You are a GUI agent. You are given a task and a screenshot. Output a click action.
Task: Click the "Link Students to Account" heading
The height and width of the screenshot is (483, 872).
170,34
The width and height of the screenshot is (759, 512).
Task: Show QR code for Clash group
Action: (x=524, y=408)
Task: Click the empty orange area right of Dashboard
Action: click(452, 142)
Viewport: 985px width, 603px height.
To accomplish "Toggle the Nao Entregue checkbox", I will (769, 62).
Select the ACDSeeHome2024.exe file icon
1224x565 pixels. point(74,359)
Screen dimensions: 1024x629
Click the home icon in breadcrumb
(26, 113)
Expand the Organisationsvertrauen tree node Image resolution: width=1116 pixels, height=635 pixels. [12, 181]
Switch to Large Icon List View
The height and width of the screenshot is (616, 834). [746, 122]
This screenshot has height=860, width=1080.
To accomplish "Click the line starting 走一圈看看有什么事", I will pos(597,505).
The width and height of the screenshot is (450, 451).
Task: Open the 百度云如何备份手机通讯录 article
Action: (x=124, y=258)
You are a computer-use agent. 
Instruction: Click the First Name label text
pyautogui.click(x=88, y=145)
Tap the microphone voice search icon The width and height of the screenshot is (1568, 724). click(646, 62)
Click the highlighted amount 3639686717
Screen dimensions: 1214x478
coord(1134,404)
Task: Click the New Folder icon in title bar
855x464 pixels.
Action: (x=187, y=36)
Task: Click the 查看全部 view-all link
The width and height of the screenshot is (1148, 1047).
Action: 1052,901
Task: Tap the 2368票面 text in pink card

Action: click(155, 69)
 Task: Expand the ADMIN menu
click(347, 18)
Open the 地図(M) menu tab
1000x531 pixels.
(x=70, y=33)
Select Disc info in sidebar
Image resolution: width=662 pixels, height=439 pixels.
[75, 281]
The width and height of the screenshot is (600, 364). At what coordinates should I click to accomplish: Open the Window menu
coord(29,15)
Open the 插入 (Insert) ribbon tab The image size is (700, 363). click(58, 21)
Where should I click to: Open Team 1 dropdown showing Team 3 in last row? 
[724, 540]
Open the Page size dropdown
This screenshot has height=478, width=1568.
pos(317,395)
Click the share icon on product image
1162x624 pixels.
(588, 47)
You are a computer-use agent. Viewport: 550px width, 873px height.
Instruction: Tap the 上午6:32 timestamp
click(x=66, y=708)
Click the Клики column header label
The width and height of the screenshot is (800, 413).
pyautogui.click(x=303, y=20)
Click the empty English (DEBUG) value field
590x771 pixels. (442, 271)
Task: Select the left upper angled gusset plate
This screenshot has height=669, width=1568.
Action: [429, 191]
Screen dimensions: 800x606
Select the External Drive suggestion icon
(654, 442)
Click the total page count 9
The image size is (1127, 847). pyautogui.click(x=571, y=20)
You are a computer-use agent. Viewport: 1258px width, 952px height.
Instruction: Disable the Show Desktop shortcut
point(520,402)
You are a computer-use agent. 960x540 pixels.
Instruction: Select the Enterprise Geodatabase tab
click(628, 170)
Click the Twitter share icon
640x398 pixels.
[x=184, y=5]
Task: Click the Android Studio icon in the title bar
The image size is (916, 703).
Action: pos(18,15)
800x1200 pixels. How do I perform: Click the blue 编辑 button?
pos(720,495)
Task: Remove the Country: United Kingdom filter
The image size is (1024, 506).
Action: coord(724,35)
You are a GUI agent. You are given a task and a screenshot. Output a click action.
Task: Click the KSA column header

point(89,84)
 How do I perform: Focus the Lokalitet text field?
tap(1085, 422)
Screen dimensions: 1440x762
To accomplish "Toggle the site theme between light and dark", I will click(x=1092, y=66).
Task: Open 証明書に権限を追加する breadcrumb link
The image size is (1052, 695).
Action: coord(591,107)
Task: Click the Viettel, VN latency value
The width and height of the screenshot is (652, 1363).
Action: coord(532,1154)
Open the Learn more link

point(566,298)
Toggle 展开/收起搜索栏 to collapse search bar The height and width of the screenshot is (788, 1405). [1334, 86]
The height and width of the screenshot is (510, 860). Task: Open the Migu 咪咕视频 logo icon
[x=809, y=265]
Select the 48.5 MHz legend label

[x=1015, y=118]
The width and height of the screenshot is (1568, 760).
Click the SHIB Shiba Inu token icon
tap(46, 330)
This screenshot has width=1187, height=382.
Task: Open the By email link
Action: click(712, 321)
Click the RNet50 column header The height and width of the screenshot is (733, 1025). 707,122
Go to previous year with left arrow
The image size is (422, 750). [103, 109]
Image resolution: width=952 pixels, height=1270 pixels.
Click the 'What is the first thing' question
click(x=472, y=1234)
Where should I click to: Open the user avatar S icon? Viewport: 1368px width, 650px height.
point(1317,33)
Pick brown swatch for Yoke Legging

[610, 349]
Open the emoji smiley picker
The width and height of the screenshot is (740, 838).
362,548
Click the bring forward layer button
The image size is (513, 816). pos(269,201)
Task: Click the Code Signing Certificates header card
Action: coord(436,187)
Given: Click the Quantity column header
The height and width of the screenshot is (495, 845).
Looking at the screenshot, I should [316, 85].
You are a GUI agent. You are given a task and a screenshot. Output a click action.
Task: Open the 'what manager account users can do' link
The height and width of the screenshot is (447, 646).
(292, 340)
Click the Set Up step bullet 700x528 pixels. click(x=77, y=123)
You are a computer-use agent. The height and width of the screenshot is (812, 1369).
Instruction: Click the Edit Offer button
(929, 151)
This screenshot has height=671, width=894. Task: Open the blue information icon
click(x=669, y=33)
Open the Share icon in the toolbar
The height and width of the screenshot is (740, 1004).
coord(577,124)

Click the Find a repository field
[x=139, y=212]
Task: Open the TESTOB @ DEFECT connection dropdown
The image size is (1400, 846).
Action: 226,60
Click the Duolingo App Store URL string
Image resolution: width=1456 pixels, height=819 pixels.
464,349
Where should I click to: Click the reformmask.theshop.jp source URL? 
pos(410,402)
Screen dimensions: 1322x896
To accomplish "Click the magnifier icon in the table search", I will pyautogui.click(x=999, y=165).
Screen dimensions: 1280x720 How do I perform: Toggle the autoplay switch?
============================================================
Assignment - Go through the lines above and count those that include "computer"; give the total and nothing more.

Answer box - 5